** Data for review follows **

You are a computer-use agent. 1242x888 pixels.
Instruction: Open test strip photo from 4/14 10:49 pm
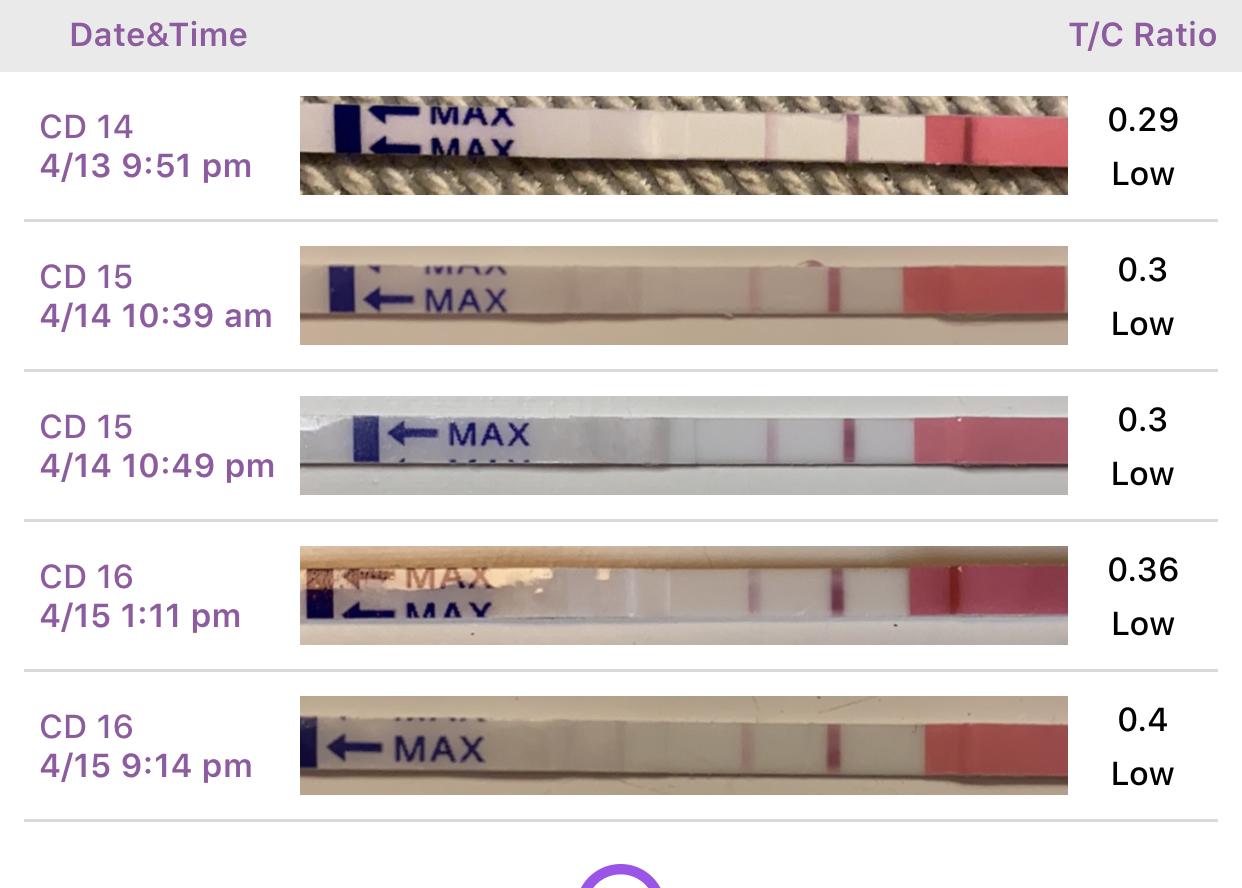(684, 445)
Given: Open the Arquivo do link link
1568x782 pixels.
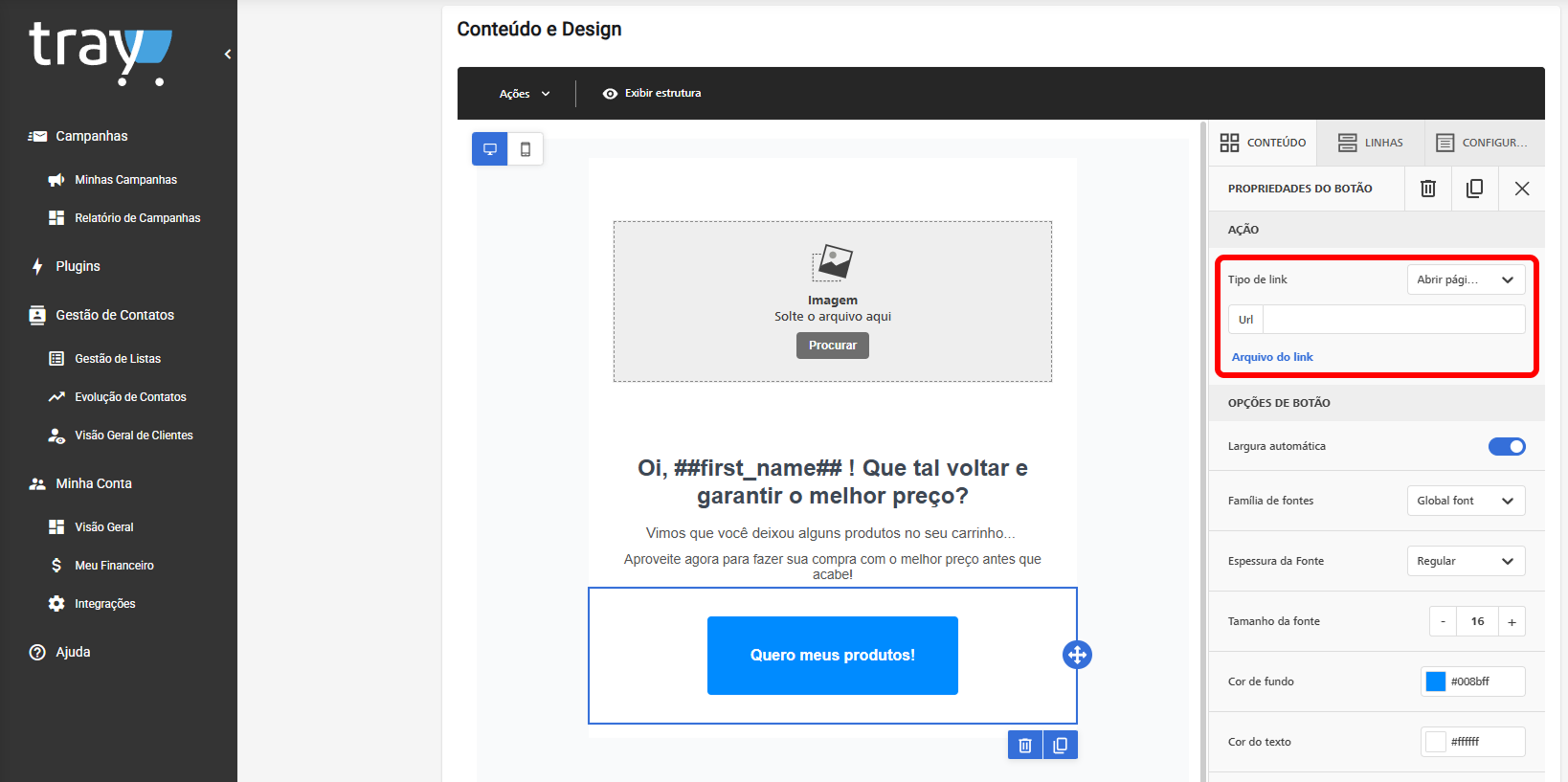Looking at the screenshot, I should click(1272, 357).
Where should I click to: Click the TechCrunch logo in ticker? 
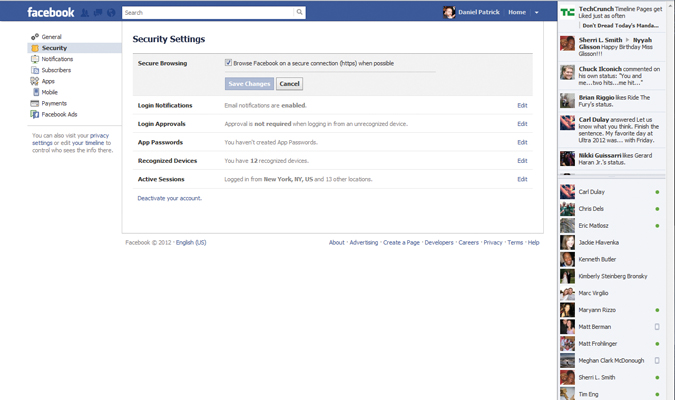[x=567, y=13]
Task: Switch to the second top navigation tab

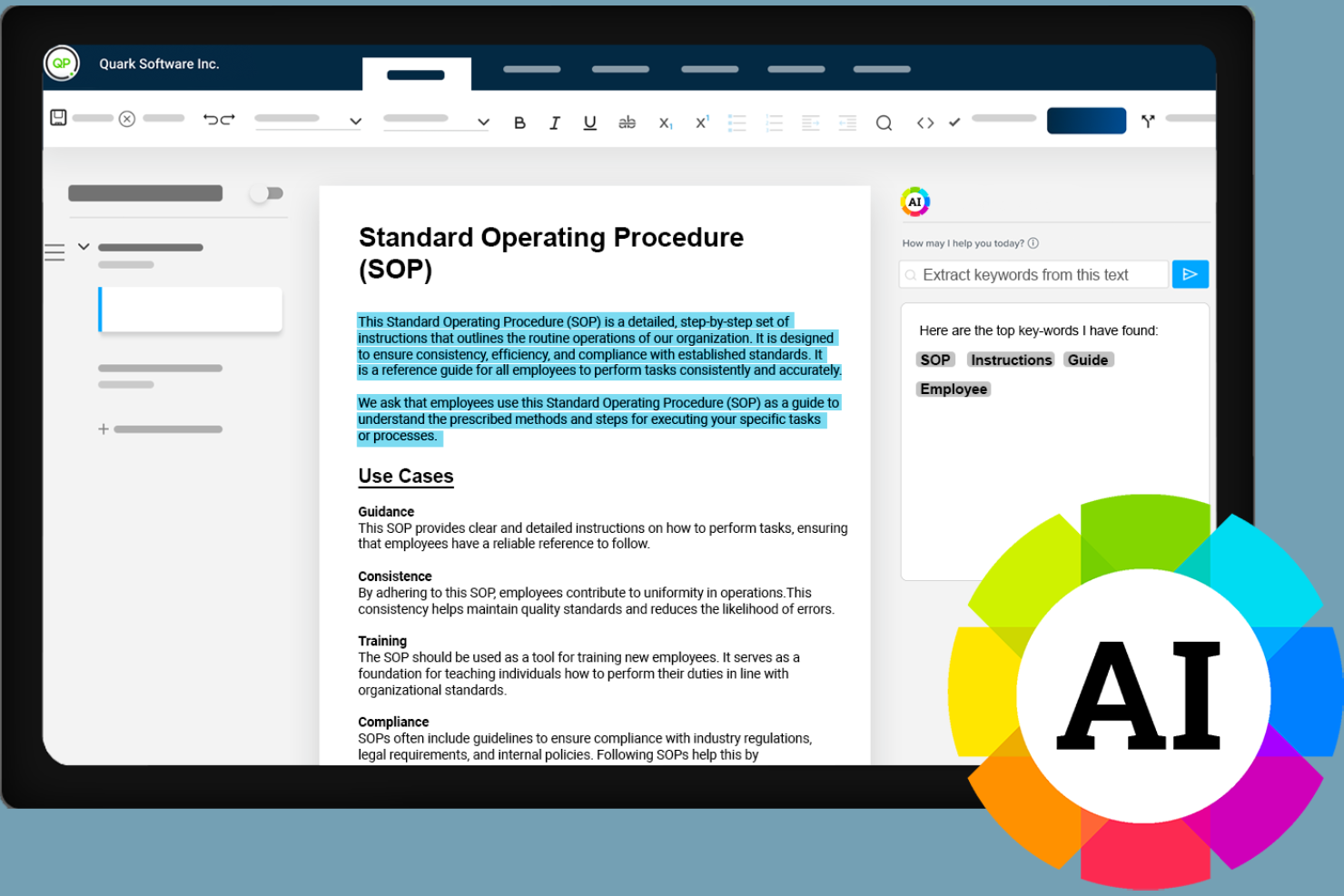Action: point(531,69)
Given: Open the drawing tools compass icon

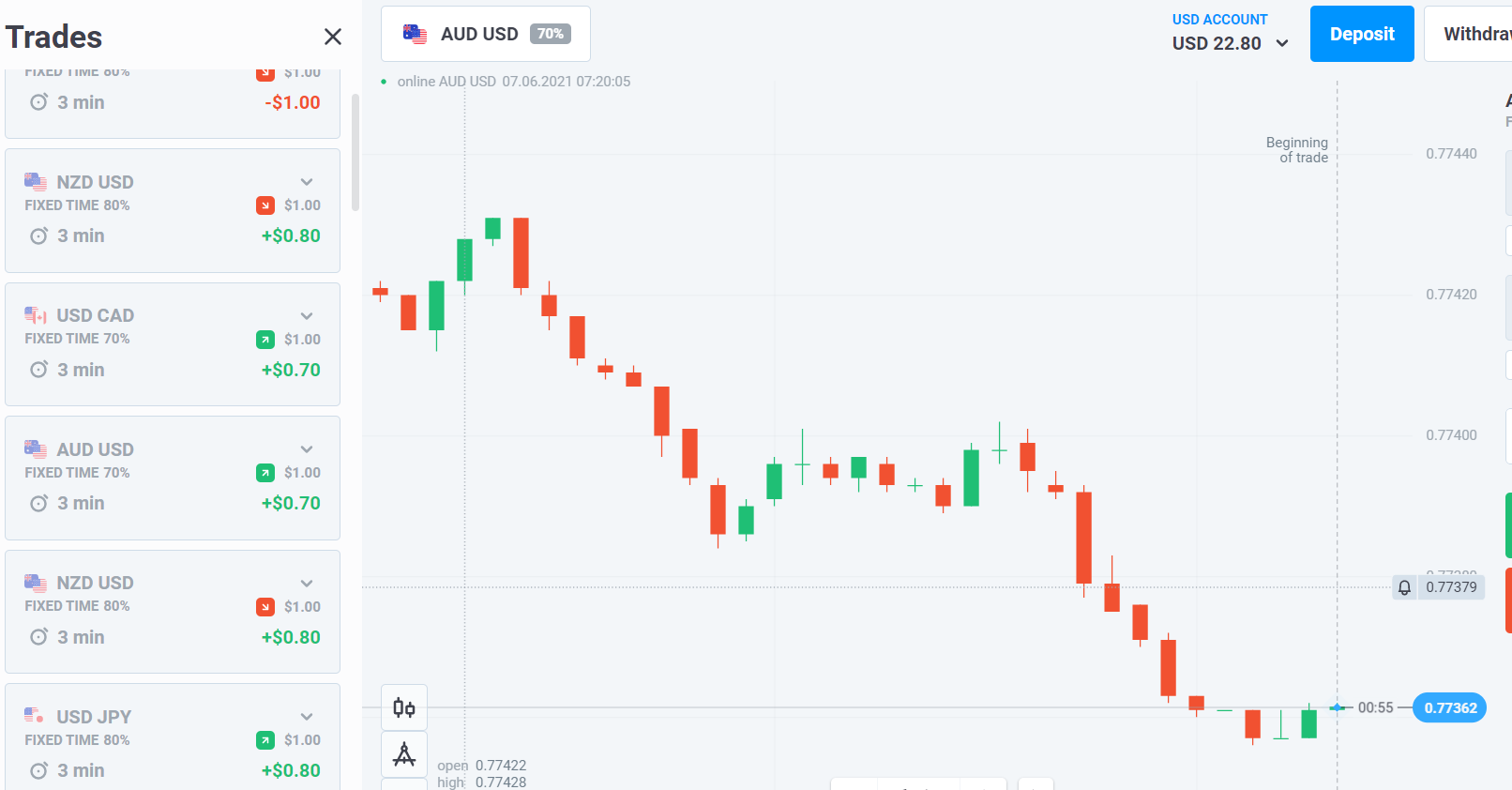Looking at the screenshot, I should coord(404,754).
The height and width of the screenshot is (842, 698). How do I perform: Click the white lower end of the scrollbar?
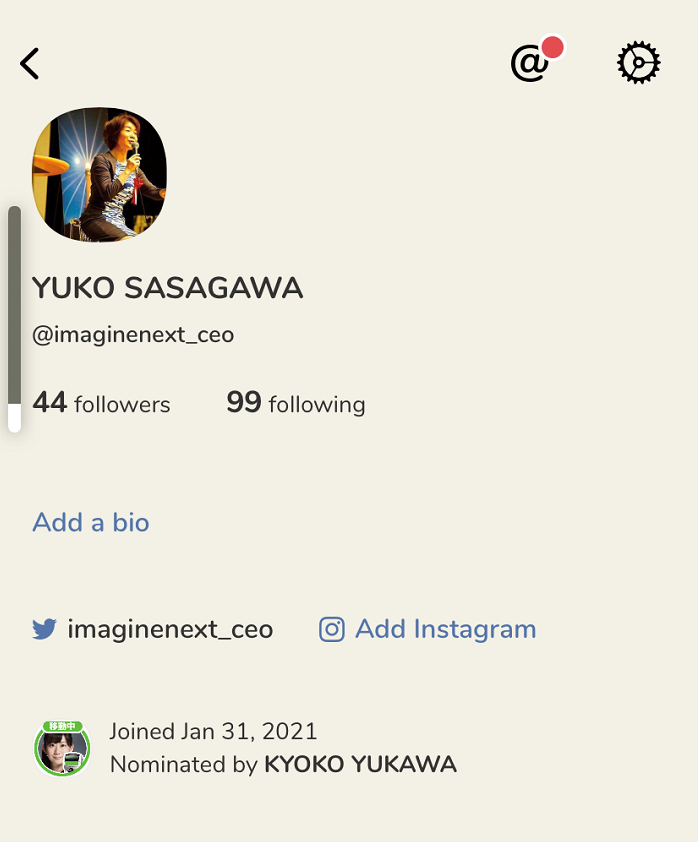pyautogui.click(x=14, y=418)
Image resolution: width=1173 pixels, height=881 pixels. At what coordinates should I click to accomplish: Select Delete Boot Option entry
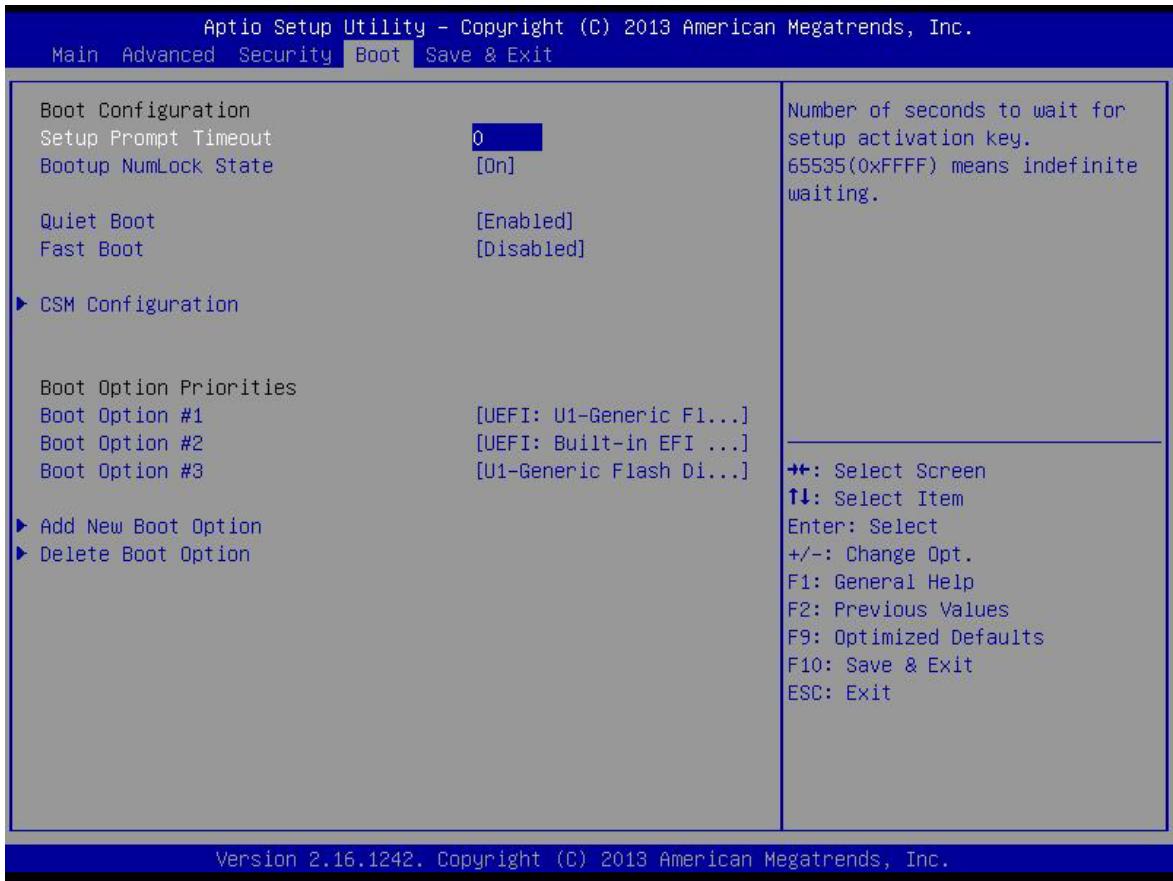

** End of Data for review **

Work order:
Write out the data above in full and exactly, but not the pictures.

Answer box:
You are a computer-use agent. 1242x888 pixels.
Instruction: Open test strip photo from 4/14 10:49 pm
(684, 445)
Given: Open the Arquivo do link link
1568x782 pixels.
Looking at the screenshot, I should click(1272, 357).
Where should I click to: Click the TechCrunch logo in ticker? 
[x=567, y=13]
Task: Switch to the second top navigation tab

Action: point(531,69)
Given: Open the drawing tools compass icon

Looking at the screenshot, I should coord(404,754).
The height and width of the screenshot is (842, 698). How do I perform: Click the white lower end of the scrollbar?
pyautogui.click(x=14, y=418)
Image resolution: width=1173 pixels, height=881 pixels. At what coordinates should I click to accomplish: Select Delete Boot Option entry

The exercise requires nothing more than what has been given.